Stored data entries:

+ + + + +

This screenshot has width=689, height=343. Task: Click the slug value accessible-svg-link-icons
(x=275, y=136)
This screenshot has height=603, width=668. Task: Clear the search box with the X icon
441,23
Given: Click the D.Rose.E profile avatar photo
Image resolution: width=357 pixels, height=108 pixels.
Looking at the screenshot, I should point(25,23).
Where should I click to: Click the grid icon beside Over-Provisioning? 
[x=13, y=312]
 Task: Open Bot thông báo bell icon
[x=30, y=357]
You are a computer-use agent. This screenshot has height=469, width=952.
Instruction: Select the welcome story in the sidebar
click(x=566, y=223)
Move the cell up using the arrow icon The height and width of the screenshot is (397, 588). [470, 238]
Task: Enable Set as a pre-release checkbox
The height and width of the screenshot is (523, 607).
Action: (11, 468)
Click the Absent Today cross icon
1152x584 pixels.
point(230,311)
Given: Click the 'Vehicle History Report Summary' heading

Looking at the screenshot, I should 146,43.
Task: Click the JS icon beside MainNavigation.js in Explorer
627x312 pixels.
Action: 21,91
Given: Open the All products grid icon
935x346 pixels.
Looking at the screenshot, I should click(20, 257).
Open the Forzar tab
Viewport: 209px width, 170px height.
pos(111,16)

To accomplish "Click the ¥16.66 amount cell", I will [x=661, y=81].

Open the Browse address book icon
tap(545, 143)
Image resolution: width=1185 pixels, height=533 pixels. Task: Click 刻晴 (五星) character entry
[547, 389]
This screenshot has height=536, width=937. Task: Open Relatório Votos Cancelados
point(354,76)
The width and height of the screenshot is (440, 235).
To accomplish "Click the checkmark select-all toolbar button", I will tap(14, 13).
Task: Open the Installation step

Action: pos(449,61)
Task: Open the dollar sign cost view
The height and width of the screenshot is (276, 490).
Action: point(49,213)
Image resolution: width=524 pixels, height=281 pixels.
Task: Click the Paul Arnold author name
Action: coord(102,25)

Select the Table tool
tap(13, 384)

+ + + + +

■ **WORK TO BE COMPLETED**
Your task is to reproduce exactly the lines that begin at the line containing "This screenshot has height=536, width=937." and end at the final line of the data above.

■ **RESPONSE BELOW**
This screenshot has height=536, width=937. Task: Open Relatório Votos Cancelados
point(354,76)
The width and height of the screenshot is (440, 235).
To accomplish "Click the checkmark select-all toolbar button", I will tap(14, 13).
Task: Open the Installation step

Action: pos(449,61)
Task: Open the dollar sign cost view
The height and width of the screenshot is (276, 490).
Action: point(49,213)
Image resolution: width=524 pixels, height=281 pixels.
Task: Click the Paul Arnold author name
Action: coord(102,25)

Select the Table tool
tap(13, 384)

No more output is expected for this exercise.